# HDMI Problem



## esudip (Oct 13, 2011)

Hello All,

I have Asus P8Z68 Mobo with XFX Readon 6970 Graphics Card and a Onida 22"LED TV, The problme is with HDMI, Whenever I connect my monitor/tv with VGA Cable it works fine but whenever I am connecting it with HDMI Cable it looks rigid, The frequency did not exceed 60Mhz and the clearity is worst. I connected it with Direct motherboard but the problem still exists. If the problem is with LED Monitor the it will not have to run for VGA also. I am going to change the HDMI Cable tomorrow, I just want to know that is there any Setting which I have to do ???


----------



## S_V (Oct 13, 2011)

Hello....

First of all Please tell me How many HDMI input's are present in your TV. Did u tried in all ports?

Example.... in my case I have Samsung 40'inch 5900 and it has 4 HDMI ports.

■ **Dataset content**:
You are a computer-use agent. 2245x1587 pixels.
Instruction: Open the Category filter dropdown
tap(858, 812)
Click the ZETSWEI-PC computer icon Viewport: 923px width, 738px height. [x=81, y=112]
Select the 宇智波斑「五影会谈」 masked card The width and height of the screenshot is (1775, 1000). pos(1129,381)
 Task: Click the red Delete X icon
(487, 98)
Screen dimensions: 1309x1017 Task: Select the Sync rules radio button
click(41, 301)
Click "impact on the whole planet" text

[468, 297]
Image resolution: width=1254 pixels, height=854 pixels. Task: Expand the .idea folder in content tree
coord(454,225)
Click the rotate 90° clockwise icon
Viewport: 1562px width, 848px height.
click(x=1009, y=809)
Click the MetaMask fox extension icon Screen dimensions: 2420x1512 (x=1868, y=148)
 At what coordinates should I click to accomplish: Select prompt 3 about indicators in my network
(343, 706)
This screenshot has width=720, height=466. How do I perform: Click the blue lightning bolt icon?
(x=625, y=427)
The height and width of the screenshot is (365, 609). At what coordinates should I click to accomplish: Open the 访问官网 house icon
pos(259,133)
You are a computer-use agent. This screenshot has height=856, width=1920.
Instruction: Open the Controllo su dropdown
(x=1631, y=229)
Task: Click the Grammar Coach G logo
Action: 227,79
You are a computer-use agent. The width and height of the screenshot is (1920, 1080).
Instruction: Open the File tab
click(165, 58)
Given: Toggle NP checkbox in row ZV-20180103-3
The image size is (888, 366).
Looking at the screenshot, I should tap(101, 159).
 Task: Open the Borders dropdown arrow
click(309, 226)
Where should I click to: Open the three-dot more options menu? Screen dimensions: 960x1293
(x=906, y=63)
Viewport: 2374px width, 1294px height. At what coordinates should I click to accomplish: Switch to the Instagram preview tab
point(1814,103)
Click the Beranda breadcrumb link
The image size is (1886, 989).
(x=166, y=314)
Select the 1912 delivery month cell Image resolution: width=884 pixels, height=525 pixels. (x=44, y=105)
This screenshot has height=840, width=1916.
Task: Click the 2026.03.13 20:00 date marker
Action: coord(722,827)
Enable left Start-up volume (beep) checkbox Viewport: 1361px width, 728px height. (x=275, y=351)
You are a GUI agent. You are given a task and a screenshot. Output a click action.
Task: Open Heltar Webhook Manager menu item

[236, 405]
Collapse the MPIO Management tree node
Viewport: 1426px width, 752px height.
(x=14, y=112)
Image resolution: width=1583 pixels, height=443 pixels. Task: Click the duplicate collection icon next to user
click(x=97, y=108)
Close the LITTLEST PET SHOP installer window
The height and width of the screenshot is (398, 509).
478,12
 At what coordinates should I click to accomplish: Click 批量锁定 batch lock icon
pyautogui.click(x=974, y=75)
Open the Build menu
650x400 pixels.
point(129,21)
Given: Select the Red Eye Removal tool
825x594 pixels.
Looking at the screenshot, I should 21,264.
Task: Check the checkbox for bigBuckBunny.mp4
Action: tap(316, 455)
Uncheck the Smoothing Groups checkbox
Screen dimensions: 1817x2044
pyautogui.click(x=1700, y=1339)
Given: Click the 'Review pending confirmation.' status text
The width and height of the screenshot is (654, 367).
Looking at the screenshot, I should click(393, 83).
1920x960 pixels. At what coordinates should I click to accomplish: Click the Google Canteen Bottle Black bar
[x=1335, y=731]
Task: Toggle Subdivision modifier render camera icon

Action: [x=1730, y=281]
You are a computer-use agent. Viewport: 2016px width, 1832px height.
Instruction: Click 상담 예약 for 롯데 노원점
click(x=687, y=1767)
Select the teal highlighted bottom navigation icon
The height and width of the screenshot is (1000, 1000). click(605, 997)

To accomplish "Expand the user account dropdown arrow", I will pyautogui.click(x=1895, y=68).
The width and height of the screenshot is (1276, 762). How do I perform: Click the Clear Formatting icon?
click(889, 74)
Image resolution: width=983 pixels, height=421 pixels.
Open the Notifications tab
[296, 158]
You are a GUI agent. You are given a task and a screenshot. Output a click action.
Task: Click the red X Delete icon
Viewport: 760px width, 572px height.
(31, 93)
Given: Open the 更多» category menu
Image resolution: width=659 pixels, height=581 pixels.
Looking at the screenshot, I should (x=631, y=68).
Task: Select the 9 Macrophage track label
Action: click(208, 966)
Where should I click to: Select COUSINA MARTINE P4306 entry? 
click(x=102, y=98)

■ **Parts of the exercise**:
1) Return the stretch of the HDMI forum thread from "I have Asus" through "S_V (Oct 13, 2011)", copied word for word.
2) Answer these questions using the HDMI forum thread:
(a) Which motherboard does the first poster have?
(b) Which cable does the first poster plan to change the next day?
(c) How many HDMI ports does the second poster's TV have?
3) Rewrite as a short bulleted list the paragraph of the HDMI forum thread that begins "I have Asus P8Z68 Mobo", keeping its main facts.

■ **Completed exercise**:
1)
I have Asus P8Z68 Mobo with XFX Readon 6970 Graphics Card and a Onida 22"LED TV, The problme is with HDMI, Whenever I connect my monitor/tv with VGA Cable it works fine but whenever I am connecting it with HDMI Cable it looks rigid, The frequency did not exceed 60Mhz and the clearity is worst. I connected it with Direct motherboard but the problem still exists. If the problem is with LED Monitor the it will not have to run for VGA also. I am going to change the HDMI Cable tomorrow, I just want to know that is there any Setting which I have to do ???


----------



## S_V (Oct 13, 2011)

2)
(a) An Asus P8Z68.
(b) The HDMI cable.
(c) Four.

3)
- Setup: Asus P8Z68 motherboard, XFX 6970 graphics card, Onida 22" LED TV.
- The display works fine over a VGA cable.
- Over HDMI the picture looks rigid, the frequency does not exceed 60Mhz, and clarity is very poor.
- Connecting directly to the motherboard did not fix the problem.
- The poster reasons that a faulty screen would also fail on VGA.
- The poster will change the HDMI cable tomorrow and asks whether some setting needs to be changed.